A summary of the labeled images.

Source	Total Number of Images	Utilized Number of Images	Non-PPA Images	PPA Images
RIGA (Bin Rushed) [25]	195	195	57	138
RIGA (Magrabi) [25]	95	94	21	73
HRF [26]	45	45	9	36
Kaggle [27]	1,000	495	244	251
ORIGA (-light) [28]	650	371	49	322
Eyepacs [29]	Around 80,000	487	487	x
KAIMRC [30]	2,084	2,084	1,178	906

Region of Interest (ROI) extraction

The images were cropped in the region of the ONH and considered as the ROI to eliminate the effect of any existing artifacts and unnecessary details for PPA classification and to lower the cost of the computations. The selected architecture is the mask R-CNN [31] modality, which is the new generation of the Faster R-CNN [32] network i.e. an extra head was added to provide instance segmentation capability. The Mask R-CNN is widely used as an off the shelf object detection algorithm for a variety of computer vision applications and it performs well with usually minimal modifications. To perform the modifications for the ROI extraction, the number of training epochs was empirically set as 15 epochs for considering training the model for a decent amount of epochs as well as not too many epochs to avoid the problem of overfitting. Additionally, the conducted algorithm was selected after pretraining it on a large object detection dataset known as Microsoft Common Objects in Context (COCO) dataset. Therefore, we retrained the downstream task (heads) of the model to be fine tuned during the pre training to denote the research objective which considers the detection of the Region of Interest (ROI) in the fundus image. There was no need for more tuning to the model parameters and modifications for further improvement since it performs well for detecting enough of the denoted regions. As a result, the denoted regions were prepared for the main objective of the study, which is classifying the ROI into being positive with the PPA or not.

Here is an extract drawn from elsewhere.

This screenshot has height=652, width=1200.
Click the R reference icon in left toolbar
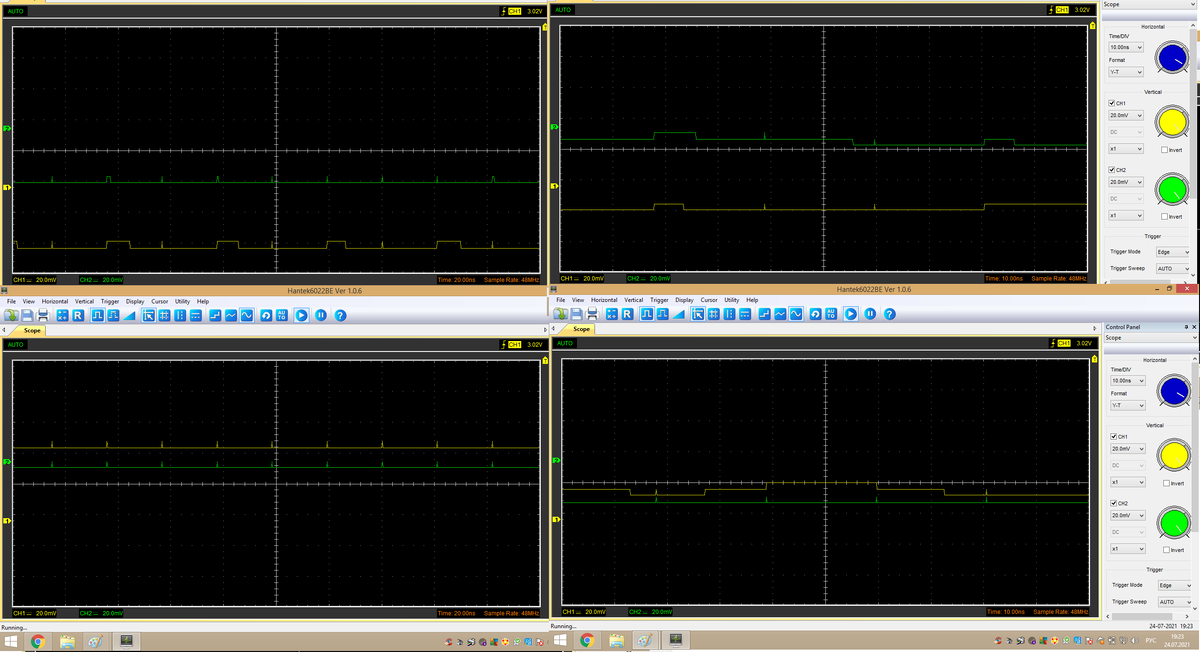click(78, 316)
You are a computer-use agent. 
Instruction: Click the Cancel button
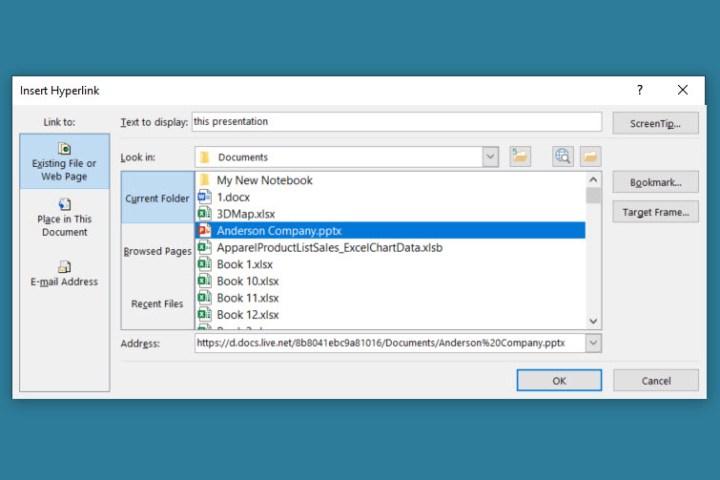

The architecture of the mask R-CNN consists of a backbone for feature extraction, followed by a region proposal network (RPN) and three head branches; the first one was for classification (providing object classes), the second was for detection (generating bounding boxes), and the last one was for instance segmentation (creating masks for the object of interest). However, only the detection head was used to perform the localization operation for the ROI.

All images are from different sources, thus, setting the appropriate bounding box size to localize the ROI was optimized based on the visibility of the region around the ONH, i.e. to cover an entire suspected PPA area. The ONH structure varies from case to case. Moreover, the fundus images with the same resolution have a few differences because of the visual observation of the cropped images. Hence, the candidate area of the PPA could not be observed. Therefore, an assessment process was performed to ensure that the required region was cropped appropriately.

The deep learning approach provides the predicted coordinates for the ROI. The resolutions of the images and their aspect ratios were considered while setting the dimensions of the cropped regions. However, to maintain the aspect ratio for the cropped images while rescaling these images in further development stages, an algorithm was developed. The bounding boxes generated from the object detection network do not have the same resolution. Therefore, the boxes’ dimensions modified to be squared boxes make them all have the same aspect ratio equal to one. The process was conducted by stating the required cropped region width and height in advance prior to the inference of the region coordinates. Therefore, when obtaining the resultant bounding box, its size is modified to match the specified dimensions by expanding either the x or y dimensions, or both, to denote that specification. Fig 2 presents an example of cropping the detected ROI, while Fig 3 presents the proposed algorithm in accordance with that objective.

Fig 2

An example of cropping a candidate ROI from a fundus images following the proposed localization approach.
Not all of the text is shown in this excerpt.